Deloitte also used the Adobe suite last year to create a statewide system in Pennsylvania that allows its citizens to sign up for a variety of benefits across all state agencies whether they enroll from a kiosk, a laptop, a smart phone or from a computer terminal inside the state agency.
“We wanted to get rid of all the papers and filings that they had to do so we wanted to leverage information that’s already known by individuals in all the systems,” he said.
Also, Pennsylvania wanted the system to guide users through a series of questions of which the answers would determine the appropriate forms and applications needed, and fill them in automatically.
“The system is extremely intuitive,” Van Eeden said.
“What’s exciting for us at Deloitte is that with this suite I can do a transformation from the front and back [ends], not just like we did in the old days from the back end to the front,” he said.
Another benefit of creating a solution using the Adobe suite is that it can be adapted and customized for other clients. “The reusability factor increases significantly so I don’t have to do custom [programming] from scratch every time,” Van Eeden added.
The quick success of the Adobe suite hasn’t caused Pinkerton and his group to rest on their laurels.
“We’re looking across the board at where the next round of government [innovation] is going and what are the priorities and what the people need,” he said, adding that those goals probably will be included in Adobe’s 2012 strategy planning.
The Defense Department “will be a big growth area for the company.
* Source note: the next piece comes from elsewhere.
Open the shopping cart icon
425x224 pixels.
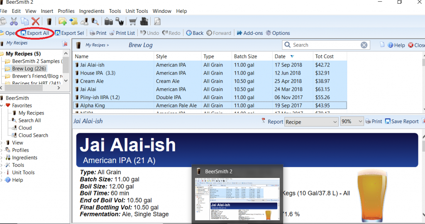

So we’ve beefed up our team there as we see some opportunity in front of us,” he said.
Pinkerton also is exploring what Adobe can do to facilitate greater use of mobile devices by government employees who for security reasons usually do not have access to the same IT tools at home that they have in the office.
“They don’t have access to the information, to the applications, to the tools and the technology,” he said, “and that’s very restrictive.”
Pinkerton said he believes Adobe has the tools and know-how to meet these challenges. But it will require accelerating the effort to take its government solutions unit to the next level by “doing things that I frankly don’t think anybody else can do.”